No entanto, com o surgimento da autoproclamada Junta Militar da RENAMO, o académico suspeita que os objetivos da assinatura possam mais tarde descarrilar, uma vez que "se encontram ameaçados".

"Temos aqui um imbróglio", afirma. "Do ponto de vista do alcance da paz efetiva, que atualmente se previa ter já encerrado com este acordo, mas surge então esta força paralela, um dos braços que se retirou da RENAMO e que continua a atentar contra a segurança e tranquilidade públicas".

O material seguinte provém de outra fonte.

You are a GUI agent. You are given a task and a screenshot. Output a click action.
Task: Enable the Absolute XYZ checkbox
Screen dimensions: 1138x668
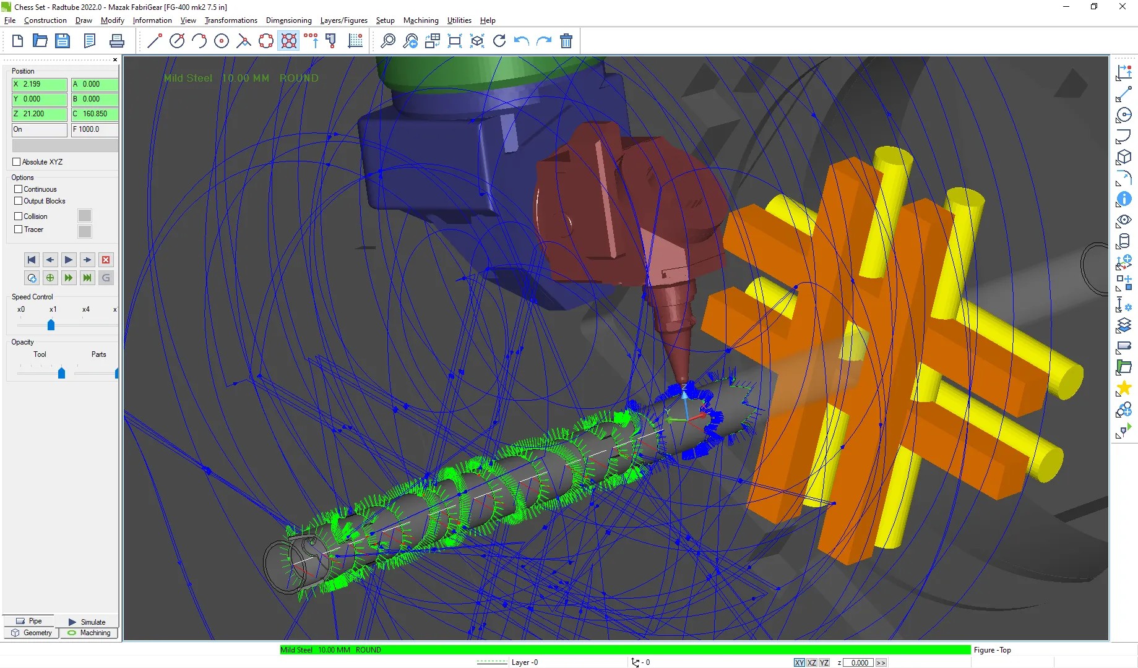click(17, 162)
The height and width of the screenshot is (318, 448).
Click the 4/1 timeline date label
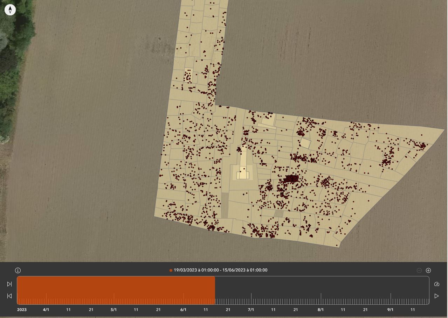click(46, 310)
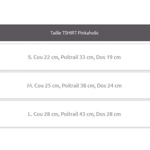150x150 pixels.
Task: Click the 'S.' size label
Action: (30, 57)
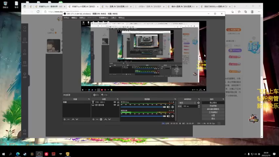This screenshot has width=279, height=157.
Task: Click the 设置 button in controls
Action: (213, 115)
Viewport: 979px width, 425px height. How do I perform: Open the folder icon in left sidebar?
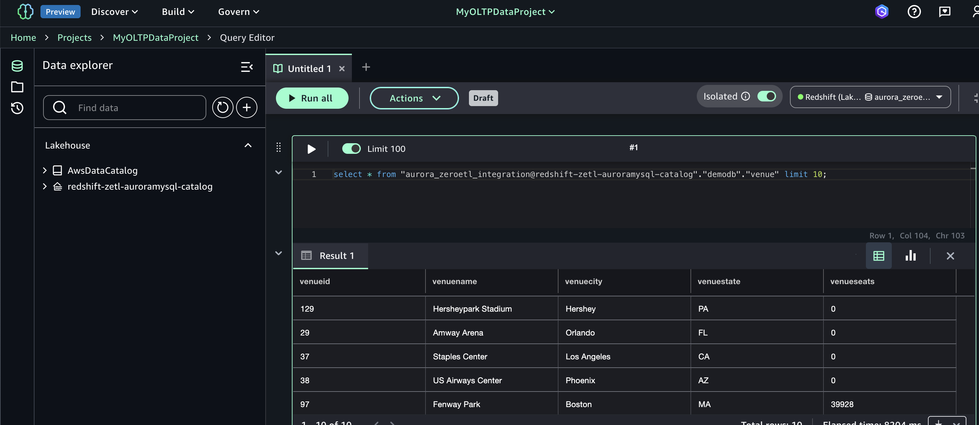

Seria a Junta Militar uma criação da própria RENAMO para não entregar as armas na totalidade? "Em termos estratégicos militares, esta é uma hipótese positiva, ou seja, uma hipótese segura para RENAMO", responde Paulo de Sousa. "A história da RENAMO confunde-se com uma história de guerra, uma história de conflitos, uma história de posse de armas, e o acordo que veio a ser assinado deixou alguns perplexos, com alguma insegurança de eficácia".

A solução para o "imbróglio", conclui o académico, só pode vir da própria RENAMO, quando "começar a redobrar os esforços".

Os ataques, sublinha, ocorrem sempre nos mesmos locais e nas mesmas regiões e os responsáveis são conhecidos: "Têm generais, têm capitães, tenentes que a própria estrutura, o atual líder da RENAMO, Ossufo Momade, conhece. Aliado a isto, conhece os mecanismos estratégicos militares dessa estrutura e, no final, também conhece os interesses".